Multi-SWE-bench – ByteDance’s open-source multi-language code repair benchmark

What is Multi-SWE-bench?

Multi-SWE-bench is the first multi-language code repair benchmark open-sourced by the Doubaomodel team at ByteDance. Building upon SWE-bench, it extends coverage to 7 mainstream programming languages beyond Python, including Java, TypeScript, JavaScript, Go, Rust, C, and C++, making it a truly “full-stack engineering” evaluation benchmark. The dataset comprises 1,632 real-world repair tasks sourced from GitHub issues, rigorously screened and manually verified to ensure each sample includes a clear problem description, a correct fix patch, and a reproducible runtime testing environment. Additionally, it introduces a task difficulty grading mechanism, categorizing problems into easy, medium, and hard levels, covering development challenges ranging from single-line modifications to multi-file, multi-step, and multi-semantic dependency tasks.

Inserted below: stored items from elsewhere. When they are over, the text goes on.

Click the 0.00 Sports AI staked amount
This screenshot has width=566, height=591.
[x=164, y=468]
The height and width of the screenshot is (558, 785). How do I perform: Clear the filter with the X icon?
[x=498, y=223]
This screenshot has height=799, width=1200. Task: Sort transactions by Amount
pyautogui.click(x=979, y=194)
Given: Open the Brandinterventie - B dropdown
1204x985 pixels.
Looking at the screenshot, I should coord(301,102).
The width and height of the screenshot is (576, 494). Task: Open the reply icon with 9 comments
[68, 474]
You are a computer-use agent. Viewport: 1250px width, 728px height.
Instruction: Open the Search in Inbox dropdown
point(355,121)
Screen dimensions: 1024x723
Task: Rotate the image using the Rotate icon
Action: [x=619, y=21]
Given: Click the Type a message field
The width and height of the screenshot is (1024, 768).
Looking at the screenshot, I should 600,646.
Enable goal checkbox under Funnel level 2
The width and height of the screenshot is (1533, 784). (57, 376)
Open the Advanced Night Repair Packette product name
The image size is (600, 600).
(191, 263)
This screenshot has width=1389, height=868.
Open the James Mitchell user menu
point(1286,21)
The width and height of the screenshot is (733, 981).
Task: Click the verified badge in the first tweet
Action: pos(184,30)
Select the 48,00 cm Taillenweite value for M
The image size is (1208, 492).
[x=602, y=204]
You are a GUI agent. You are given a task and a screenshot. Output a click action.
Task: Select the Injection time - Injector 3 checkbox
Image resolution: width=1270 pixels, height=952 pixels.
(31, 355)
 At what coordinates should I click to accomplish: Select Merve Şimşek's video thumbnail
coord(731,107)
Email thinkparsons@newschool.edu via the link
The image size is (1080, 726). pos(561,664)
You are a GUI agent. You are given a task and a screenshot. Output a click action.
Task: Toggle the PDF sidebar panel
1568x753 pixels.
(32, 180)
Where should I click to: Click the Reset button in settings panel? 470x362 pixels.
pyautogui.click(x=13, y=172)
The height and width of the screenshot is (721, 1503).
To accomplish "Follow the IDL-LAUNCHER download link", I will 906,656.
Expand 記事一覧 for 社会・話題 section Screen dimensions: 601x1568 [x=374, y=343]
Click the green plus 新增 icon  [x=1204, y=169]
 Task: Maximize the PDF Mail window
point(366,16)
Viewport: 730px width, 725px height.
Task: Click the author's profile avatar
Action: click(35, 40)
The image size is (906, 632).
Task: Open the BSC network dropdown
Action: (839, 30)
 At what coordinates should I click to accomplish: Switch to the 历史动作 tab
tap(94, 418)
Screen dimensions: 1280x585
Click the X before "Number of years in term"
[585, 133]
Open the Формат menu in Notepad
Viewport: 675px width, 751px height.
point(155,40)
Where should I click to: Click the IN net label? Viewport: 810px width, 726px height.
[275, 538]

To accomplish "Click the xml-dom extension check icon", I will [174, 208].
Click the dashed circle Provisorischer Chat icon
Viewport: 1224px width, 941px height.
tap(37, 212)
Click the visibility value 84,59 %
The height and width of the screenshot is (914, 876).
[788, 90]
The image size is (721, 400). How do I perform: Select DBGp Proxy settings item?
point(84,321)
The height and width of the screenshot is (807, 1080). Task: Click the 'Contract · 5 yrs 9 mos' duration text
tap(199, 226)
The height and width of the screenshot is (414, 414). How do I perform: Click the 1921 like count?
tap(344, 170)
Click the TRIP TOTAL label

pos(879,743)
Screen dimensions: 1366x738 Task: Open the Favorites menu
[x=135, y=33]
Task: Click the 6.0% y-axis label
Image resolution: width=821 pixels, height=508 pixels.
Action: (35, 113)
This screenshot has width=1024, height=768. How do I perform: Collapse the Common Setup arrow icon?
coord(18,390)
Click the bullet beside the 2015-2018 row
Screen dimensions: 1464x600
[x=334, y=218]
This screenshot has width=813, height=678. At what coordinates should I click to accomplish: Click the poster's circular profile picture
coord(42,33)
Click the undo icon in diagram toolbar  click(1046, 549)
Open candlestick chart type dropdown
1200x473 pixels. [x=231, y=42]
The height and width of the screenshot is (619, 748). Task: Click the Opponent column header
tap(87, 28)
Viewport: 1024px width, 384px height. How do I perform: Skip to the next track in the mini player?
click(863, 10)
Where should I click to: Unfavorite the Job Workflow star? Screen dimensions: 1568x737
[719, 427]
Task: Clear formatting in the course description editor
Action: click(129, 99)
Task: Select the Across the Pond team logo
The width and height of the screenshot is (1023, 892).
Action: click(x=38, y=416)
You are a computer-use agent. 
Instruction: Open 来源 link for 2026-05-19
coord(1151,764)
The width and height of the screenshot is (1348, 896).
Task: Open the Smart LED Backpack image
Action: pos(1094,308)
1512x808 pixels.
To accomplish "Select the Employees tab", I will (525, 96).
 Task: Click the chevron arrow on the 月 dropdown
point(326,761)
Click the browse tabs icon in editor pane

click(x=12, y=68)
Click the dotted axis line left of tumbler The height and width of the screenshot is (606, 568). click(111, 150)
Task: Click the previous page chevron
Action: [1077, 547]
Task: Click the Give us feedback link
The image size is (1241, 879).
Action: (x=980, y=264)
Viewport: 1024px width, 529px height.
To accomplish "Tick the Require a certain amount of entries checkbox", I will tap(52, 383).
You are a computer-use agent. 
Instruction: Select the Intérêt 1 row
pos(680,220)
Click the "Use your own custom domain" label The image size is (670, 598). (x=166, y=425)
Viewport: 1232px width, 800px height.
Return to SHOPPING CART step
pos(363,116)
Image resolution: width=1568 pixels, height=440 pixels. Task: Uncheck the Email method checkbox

Multi-SWE-bench – ByteDance's open-source multi-language code repair benchmark

The main functions of Multi-SWE-bench

Multilingual Code Fix Evaluation: As the industry’s first multilingual code fix benchmark dataset, Multi-SWE-bench for the first time covers 7 mainstream programming languages in addition to Python, including Java, TypeScript, JavaScript, Go, Rust, C, and C++. This enables the dataset to more comprehensively evaluate the automatic code fix capabilities of large models in different programming language environments.
Task Difficulty Grading: The dataset introduces a task difficulty grading mechanism, categorizing problems into three levels: Easy, Medium, and Hard. This grading approach covers development challenges ranging from single-line modifications to multi-file, multi-step, and multi-semantic dependency tasks, allowing for a more systematic evaluation of large models’ performance across different capability levels.
Real Data Support: The 1,632 instances in Multi-SWE-bench are all sourced from real open-source repositories (GitHub issues). They have been curated through unified testing standards and professional developer review and screening. Each sample is equipped with a clear problem description, a correct fix patch, and a reproducible runtime testing environment, ensuring the quality and practicality of the dataset.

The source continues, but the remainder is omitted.